Неслышно приоткрылась узкая дверца в стене, слабо звякнула цепочка, и на пороге возникла женщина в плюшевой шубейке поверх темного платья до пят. Француженка! Мадемуазель Пьеретта Кормон. Стало быть, выжила все–таки эта старушенция. И как прежде, прижимает болонку со свалявшейся грязной шерстью к своей впалой груди. У самой еле–еле душа в теле, а болонку на руках держит.

— О! — произнесла она и застыла. Потом спохватилась: — Бон суар, мой мальтшик. Я так счаслиф фас фидеть…

— Но теперь еще утро, — ответил Нечаев, вспомнивший, что «бон суар» означает добрый вечер.

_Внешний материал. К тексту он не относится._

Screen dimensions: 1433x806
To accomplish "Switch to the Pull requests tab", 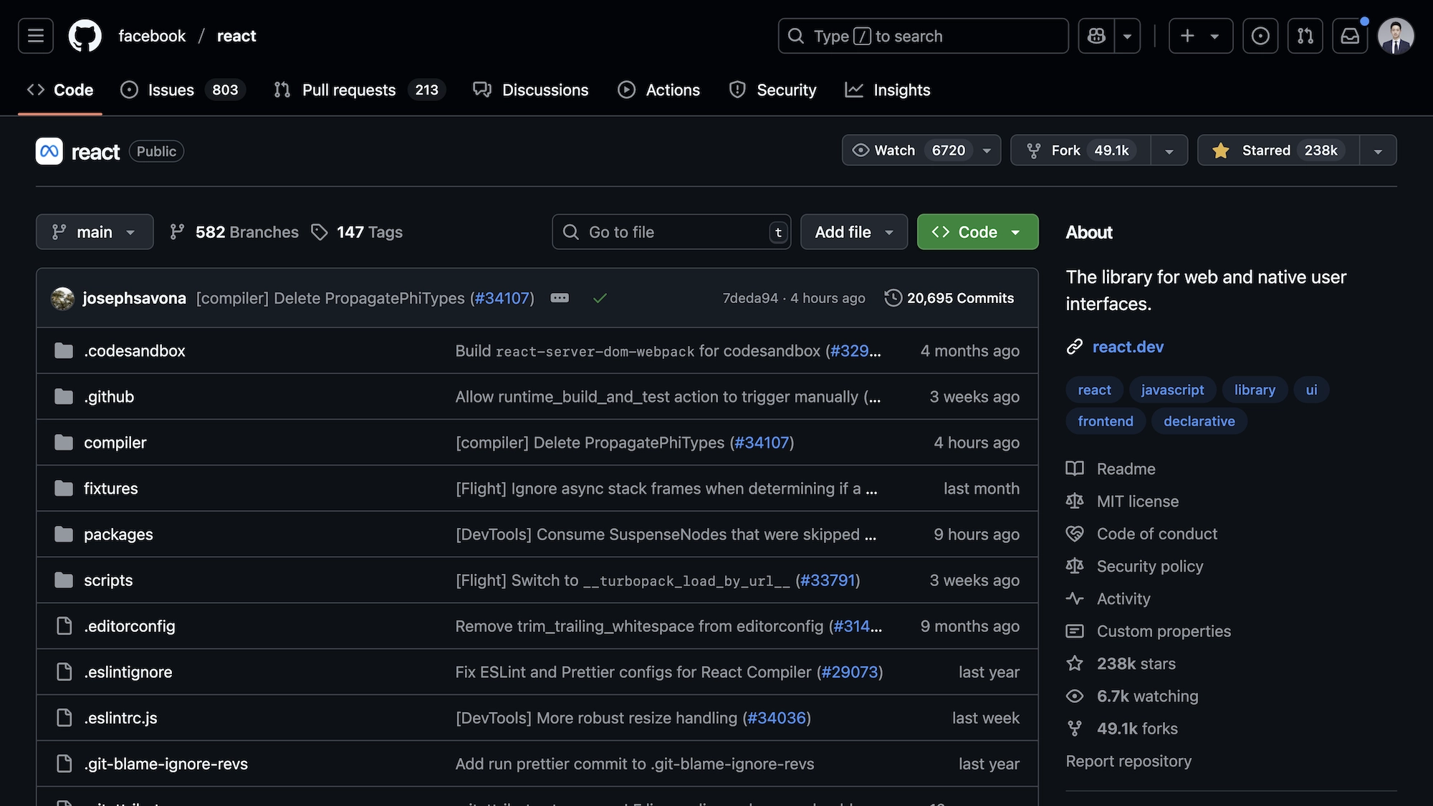I will (x=349, y=90).
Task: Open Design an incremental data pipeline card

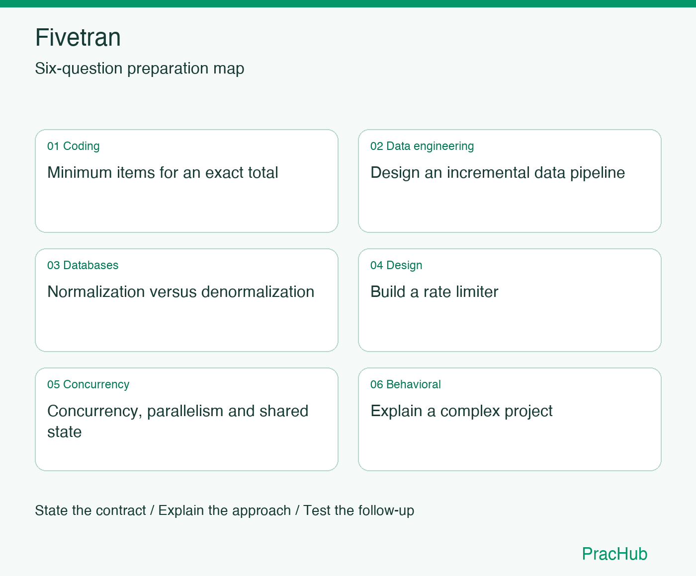Action: tap(510, 181)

— Я не зналь это. — Она шагнула к нему, словно боясь, что он может исчезнуть так же внезапно, как и появился. Уж не призрак ли это? Она схватила его за рукав.

Ему пришлось зайти к ней. Ставни ее каморки были закрыты, и на столе горел огарок свечи. Лицо престарелой мадемуазель было пергаментно–желтым, морщинистым. Она так исхудала, что едва держалась на ногах.

— Весь наш ля мезон нет никого, — сказала она. — Пусто. Сейчас я приготовлю завтрак, ле пети дэженэ. Тшем бог послаль…

Он вынул из своего «сидора» банку свиной тушенки и буханку хлеба. На всех богов, в том числе и на бога этой француженки он надеялся мало. Как говорил когда–то Костя Арабаджи: «На бога надейся, а сам не теряйся».

В ее глазах появился голодный блеск. Они стали жадными, и Нечаев отвернулся, чтобы не видеть, как она поспешно отламывает кусочки хлеба и бросает их в темный рот. Тушенка? Такого чуда она еще никогда не видела.

Они пили пустой кипяток. Женщина рассказывала, шамкая беззубым ртом. Немцы? Эти забрали весь ле фурюр, она хотела сказать — меха, всю одежку и ле пардесю. Сама она работала в начальной школе, но в ноябре прошлого года все школы закрыли, и она осталась без средств. Нельзя ли ей устроиться в госпиталь? У нее к Нечаеву просьба, ля деманд. Она бы ухаживала за ранеными, это ее долг.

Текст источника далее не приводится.